━━━━━ MATERIAL SUPPLIED

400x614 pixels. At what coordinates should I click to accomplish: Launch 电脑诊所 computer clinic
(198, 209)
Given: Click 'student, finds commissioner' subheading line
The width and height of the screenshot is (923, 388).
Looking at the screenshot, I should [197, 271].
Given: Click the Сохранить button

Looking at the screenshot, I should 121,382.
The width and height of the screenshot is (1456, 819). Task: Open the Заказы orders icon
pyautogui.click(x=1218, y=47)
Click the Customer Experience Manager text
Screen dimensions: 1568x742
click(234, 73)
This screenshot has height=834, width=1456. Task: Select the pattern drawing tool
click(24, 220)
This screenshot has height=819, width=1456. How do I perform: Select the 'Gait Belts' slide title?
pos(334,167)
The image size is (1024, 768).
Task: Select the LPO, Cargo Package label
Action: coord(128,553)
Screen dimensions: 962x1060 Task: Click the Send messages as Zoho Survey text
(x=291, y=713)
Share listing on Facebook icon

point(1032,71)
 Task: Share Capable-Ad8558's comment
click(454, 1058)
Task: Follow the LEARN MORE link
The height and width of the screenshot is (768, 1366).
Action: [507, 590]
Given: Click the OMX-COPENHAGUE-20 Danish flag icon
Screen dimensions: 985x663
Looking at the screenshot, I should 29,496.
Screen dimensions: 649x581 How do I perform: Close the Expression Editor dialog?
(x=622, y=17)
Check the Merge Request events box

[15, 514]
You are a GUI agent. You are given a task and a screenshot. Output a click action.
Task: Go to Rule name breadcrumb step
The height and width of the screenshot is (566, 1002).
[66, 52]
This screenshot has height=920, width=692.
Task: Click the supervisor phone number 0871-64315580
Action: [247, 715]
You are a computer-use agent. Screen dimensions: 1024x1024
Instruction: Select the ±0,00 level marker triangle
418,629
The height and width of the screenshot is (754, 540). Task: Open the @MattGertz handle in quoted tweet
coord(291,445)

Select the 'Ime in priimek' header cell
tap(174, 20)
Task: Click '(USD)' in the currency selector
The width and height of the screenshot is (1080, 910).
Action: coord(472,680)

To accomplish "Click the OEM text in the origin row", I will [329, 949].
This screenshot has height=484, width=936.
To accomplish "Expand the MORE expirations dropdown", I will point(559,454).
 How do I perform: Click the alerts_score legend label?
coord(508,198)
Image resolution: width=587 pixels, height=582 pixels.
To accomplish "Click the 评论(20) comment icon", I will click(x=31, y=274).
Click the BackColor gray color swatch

━━━━━━━━━━

TASK INSTRUCTIONS: Each line of the data above that contains the word "MORE" counts once; report the total and add nothing.

RESPONSE TO THE EXERCISE: 2